Backend Development 12 min read

Optimizing Large-Scale Excel Import in Java: From POI to EasyExcel with Caching, Batch Inserts, and Parallel Streams

This article details a step‑by‑step optimization of a high‑volume Excel import workflow in Java, covering the migration from raw POI to EasyPOI and EasyExcel, caching database lookups, using MySQL batch inserts, and leveraging parallel streams to reduce import time from minutes to under two minutes.

Code Ape Tech Column

Jun 28, 2023

Optimizing Large-Scale Excel Import in Java: From POI to EasyExcel with Caching, Batch Inserts, and Parallel Streams

The author describes a real‑world requirement to import over 100,000 rows of payment records from an Excel template into a MySQL database, which originally performed poorly due to per‑row database queries and inserts.

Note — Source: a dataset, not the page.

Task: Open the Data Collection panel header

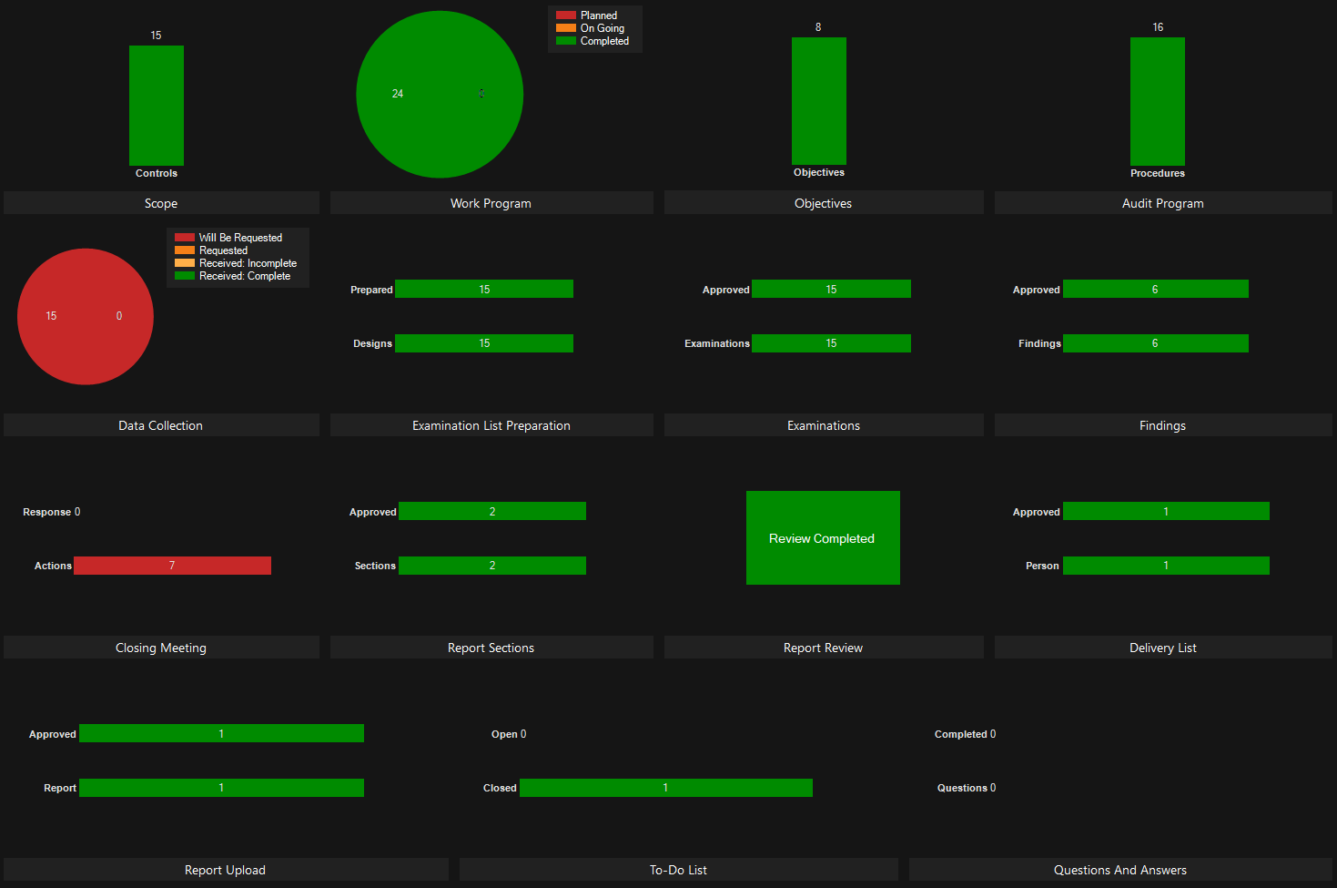Action: pyautogui.click(x=161, y=425)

First version (POI + per‑row query + per‑row insert) read the Excel file into a List, then for each row performed field validation, database lookups for duplicate checks, and individual inserts. This approach caused massive network I/O and slow execution.

Second version (EasyPOI + cache + batch insert) introduced three improvements:

Cache lookup data in a HashMap to avoid repeated database queries.

Implement a custom SessionMapper using MapResultHandler to load house data into the cache.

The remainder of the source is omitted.